**Problem to work on**.
Retype the post about the cuff pump bulb word for word, everything from "I am sure y'all" down to "not discourage this.".

═════ Source extract

" I'm like the paper work says squeeze the sides first like you did when we try last time. Oh you don't have to do that just squeeze the bottom soft part so I tried "
"The part about
squeezing the sides is to "activate" it. I have never personally "activated" or "deactivated" mine"
The side squeezing is a way to refill the pump bulb if someone like your doc didn't bother to take the time let the bulb completely fill after squeezing. To explain this more, if you or your doctor wanted to deactivate your cuff the procedure would go like this. You would squeeze the bulb repeatedly (about
three times) until it was compleatly flat. then you would wait twenty seconds and press the button to lock. Lets say you only waited 10 seconds and pressed the button, then the bulb would still be fairly flat ( too flat) and would not have enough fluid in it to be able to "pop" the button which is what happens with you re-activate after being de-activated. So, if you or your doctor feels the bulb and it is too flat to make the pop then it needs more fluid then he or she can bypass the locking valve by squeezing the sides of the hard end of the pump to fill the bulb more completely. During the healing time it may now be more customary for doctors, to leave the bulb flatter and there by leave the cuff less filled until activation. I say this because only after my last revision did my doctor have to sneeze to bypass for more filling.
I am sure y'all wanted to know all that.
As an update to my last report, on my current revision, I am trying the old school "anti-atrophy" routine of de-activating every night so hopefully I can slow down the inevitable atrophy. My original doctor , Dr. T. Boone, published a paper about
a combined study where his patients never de-actiaved and the other doctor in the trial had his patients do like I am doing. His conclusion was that de-activation did not help the atrophy issue , but who knows for sure, I am going to keep doing it. My new doctor, former associate did not discourage this.

══════════
═════ Data to examine

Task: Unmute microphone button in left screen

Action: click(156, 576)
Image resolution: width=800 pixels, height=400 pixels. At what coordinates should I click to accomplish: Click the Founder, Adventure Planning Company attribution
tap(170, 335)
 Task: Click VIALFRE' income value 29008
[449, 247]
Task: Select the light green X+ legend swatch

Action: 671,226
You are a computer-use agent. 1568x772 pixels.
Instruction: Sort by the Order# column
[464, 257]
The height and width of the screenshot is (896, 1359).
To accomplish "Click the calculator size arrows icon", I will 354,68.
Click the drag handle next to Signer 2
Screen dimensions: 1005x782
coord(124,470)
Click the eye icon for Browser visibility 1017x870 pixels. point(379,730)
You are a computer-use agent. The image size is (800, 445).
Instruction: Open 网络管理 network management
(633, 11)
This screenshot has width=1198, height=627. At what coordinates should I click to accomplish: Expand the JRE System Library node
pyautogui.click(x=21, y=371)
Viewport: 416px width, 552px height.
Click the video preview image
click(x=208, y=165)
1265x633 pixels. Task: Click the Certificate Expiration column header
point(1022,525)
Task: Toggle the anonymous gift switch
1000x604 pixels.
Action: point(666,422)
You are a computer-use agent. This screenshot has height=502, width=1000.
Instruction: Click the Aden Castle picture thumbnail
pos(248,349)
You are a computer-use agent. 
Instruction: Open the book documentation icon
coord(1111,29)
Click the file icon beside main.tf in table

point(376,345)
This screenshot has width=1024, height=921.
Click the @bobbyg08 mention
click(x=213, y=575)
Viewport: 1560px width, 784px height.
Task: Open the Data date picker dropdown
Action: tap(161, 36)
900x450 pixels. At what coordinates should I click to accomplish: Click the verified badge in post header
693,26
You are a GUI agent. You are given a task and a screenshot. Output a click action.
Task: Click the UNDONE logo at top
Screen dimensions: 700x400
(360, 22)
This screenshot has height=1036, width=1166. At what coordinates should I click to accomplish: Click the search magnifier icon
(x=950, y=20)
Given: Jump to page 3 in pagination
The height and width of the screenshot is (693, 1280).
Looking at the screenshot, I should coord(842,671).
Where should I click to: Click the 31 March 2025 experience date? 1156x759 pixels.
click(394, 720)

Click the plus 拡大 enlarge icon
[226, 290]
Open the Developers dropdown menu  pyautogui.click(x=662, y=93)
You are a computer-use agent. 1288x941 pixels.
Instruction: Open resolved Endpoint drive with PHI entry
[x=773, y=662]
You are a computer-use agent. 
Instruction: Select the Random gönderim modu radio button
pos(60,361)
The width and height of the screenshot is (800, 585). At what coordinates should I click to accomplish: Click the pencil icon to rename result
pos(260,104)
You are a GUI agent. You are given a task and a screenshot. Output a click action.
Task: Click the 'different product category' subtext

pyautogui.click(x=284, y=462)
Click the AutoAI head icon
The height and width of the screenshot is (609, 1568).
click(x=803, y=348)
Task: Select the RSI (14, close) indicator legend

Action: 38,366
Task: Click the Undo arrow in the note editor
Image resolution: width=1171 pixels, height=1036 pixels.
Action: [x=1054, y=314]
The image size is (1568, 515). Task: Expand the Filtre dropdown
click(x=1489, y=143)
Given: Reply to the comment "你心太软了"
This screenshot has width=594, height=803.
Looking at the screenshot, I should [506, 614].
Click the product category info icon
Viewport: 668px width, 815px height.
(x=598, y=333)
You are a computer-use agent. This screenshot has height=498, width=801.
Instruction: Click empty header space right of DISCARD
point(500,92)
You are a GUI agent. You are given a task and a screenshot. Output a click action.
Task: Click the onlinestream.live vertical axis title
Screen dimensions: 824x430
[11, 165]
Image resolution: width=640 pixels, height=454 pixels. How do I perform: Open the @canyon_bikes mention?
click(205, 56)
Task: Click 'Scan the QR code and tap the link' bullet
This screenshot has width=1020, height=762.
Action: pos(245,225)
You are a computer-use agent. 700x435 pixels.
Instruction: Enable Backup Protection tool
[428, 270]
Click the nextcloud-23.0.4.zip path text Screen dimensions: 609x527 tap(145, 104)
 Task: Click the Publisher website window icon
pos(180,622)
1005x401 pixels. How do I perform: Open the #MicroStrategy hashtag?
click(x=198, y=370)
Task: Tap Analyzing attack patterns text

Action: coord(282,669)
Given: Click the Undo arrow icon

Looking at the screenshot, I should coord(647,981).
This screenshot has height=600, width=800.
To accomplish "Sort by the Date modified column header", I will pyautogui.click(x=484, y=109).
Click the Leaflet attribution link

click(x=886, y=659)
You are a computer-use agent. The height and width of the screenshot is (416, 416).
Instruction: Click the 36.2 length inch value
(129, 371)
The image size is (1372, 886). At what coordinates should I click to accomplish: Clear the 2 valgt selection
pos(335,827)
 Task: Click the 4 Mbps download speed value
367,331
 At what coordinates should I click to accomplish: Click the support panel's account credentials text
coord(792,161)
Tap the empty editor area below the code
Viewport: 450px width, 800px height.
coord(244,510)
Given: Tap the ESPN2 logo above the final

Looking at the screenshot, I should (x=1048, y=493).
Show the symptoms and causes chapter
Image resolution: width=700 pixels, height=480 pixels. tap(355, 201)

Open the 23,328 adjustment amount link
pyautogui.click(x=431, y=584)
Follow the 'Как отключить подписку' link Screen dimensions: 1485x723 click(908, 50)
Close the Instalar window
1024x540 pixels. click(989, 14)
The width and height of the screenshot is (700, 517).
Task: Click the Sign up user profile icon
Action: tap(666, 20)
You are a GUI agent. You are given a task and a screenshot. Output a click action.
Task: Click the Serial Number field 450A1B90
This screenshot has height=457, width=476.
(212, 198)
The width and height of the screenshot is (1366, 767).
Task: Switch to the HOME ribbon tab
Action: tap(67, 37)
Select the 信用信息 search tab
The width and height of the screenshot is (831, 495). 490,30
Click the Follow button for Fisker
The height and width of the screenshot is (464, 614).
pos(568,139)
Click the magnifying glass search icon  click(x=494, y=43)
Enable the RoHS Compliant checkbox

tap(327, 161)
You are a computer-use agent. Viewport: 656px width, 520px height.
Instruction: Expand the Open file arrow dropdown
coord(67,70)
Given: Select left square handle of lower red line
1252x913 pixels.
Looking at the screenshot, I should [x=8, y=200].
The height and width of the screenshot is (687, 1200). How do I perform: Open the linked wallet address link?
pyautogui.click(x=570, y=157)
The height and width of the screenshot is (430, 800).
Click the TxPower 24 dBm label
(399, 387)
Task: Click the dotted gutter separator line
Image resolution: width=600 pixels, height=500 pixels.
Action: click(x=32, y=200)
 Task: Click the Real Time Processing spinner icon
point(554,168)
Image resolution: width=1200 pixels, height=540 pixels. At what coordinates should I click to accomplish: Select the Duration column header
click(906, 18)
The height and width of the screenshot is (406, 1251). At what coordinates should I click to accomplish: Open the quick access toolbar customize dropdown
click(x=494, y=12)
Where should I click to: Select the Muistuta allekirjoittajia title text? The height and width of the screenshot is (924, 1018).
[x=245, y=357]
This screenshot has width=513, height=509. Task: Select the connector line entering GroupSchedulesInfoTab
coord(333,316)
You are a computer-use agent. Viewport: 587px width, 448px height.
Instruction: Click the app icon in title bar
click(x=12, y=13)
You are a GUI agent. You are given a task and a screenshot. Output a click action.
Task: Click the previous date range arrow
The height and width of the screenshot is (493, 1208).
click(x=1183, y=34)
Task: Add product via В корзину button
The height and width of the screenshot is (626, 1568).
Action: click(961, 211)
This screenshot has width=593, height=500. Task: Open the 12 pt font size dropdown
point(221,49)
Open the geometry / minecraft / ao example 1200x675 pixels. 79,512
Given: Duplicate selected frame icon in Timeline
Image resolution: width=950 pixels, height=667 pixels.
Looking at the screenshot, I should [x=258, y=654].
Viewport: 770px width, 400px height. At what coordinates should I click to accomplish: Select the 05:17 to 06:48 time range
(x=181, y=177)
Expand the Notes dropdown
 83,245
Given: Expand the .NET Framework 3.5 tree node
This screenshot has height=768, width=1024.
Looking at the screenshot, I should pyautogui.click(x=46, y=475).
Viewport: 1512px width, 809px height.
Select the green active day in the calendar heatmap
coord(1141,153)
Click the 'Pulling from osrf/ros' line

══════════

**Result of this task**.
I am sure y'all wanted to know all that.
As an update to my last report, on my current revision, I am trying the old school "anti-atrophy" routine of de-activating every night so hopefully I can slow down the inevitable atrophy. My original doctor , Dr. T. Boone, published a paper about
a combined study where his patients never de-actiaved and the other doctor in the trial had his patients do like I am doing. His conclusion was that de-activation did not help the atrophy issue , but who knows for sure, I am going to keep doing it. My new doctor, former associate did not discourage this.